> Excerpted records

-- -- --

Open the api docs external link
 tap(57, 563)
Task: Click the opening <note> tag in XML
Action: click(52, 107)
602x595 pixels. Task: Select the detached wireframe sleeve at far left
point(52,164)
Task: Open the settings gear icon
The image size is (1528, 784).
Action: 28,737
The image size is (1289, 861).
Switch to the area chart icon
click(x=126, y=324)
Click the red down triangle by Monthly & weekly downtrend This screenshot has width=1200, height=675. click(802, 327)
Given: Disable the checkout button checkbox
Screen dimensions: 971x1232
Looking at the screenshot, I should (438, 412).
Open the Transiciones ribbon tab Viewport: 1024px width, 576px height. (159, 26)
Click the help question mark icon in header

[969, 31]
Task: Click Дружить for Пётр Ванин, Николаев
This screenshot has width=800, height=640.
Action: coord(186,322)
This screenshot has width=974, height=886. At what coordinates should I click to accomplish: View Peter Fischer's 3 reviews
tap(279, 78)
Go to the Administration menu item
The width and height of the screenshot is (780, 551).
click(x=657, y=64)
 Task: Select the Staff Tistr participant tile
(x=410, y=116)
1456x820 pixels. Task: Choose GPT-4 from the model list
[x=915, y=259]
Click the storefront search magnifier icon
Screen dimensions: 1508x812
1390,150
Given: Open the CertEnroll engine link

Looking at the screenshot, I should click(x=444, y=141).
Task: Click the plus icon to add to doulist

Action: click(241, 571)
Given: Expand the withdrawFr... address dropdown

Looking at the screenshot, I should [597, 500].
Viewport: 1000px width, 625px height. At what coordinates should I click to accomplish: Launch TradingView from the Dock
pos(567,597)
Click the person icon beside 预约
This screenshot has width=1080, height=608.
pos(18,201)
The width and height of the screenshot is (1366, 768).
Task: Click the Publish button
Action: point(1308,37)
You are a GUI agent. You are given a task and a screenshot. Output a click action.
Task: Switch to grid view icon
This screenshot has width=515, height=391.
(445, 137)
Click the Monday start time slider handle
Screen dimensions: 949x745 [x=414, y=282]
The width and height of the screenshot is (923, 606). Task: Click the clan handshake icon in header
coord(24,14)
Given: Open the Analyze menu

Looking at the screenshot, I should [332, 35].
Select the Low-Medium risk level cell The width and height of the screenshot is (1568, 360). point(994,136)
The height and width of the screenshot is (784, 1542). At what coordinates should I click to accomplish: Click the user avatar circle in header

-- -- --

> Exercise directions
Please copy word for word the lines from the start of the records through the line containing "Screen dimensions: 949x745 [x=414, y=282]", both ends included.

> Task result
Open the api docs external link
 tap(57, 563)
Task: Click the opening <note> tag in XML
Action: click(52, 107)
602x595 pixels. Task: Select the detached wireframe sleeve at far left
point(52,164)
Task: Open the settings gear icon
The image size is (1528, 784).
Action: 28,737
The image size is (1289, 861).
Switch to the area chart icon
click(x=126, y=324)
Click the red down triangle by Monthly & weekly downtrend This screenshot has width=1200, height=675. click(802, 327)
Given: Disable the checkout button checkbox
Screen dimensions: 971x1232
Looking at the screenshot, I should (438, 412).
Open the Transiciones ribbon tab Viewport: 1024px width, 576px height. (159, 26)
Click the help question mark icon in header

[969, 31]
Task: Click Дружить for Пётр Ванин, Николаев
This screenshot has width=800, height=640.
Action: coord(186,322)
This screenshot has width=974, height=886. At what coordinates should I click to accomplish: View Peter Fischer's 3 reviews
tap(279, 78)
Go to the Administration menu item
The width and height of the screenshot is (780, 551).
click(x=657, y=64)
 Task: Select the Staff Tistr participant tile
(x=410, y=116)
1456x820 pixels. Task: Choose GPT-4 from the model list
[x=915, y=259]
Click the storefront search magnifier icon
Screen dimensions: 1508x812
1390,150
Given: Open the CertEnroll engine link

Looking at the screenshot, I should click(x=444, y=141).
Task: Click the plus icon to add to doulist

Action: click(241, 571)
Given: Expand the withdrawFr... address dropdown

Looking at the screenshot, I should [597, 500].
Viewport: 1000px width, 625px height. At what coordinates should I click to accomplish: Launch TradingView from the Dock
pos(567,597)
Click the person icon beside 预约
This screenshot has width=1080, height=608.
pos(18,201)
The width and height of the screenshot is (1366, 768).
Task: Click the Publish button
Action: point(1308,37)
You are a GUI agent. You are given a task and a screenshot. Output a click action.
Task: Switch to grid view icon
This screenshot has width=515, height=391.
(445, 137)
Click the Monday start time slider handle
Screen dimensions: 949x745 [x=414, y=282]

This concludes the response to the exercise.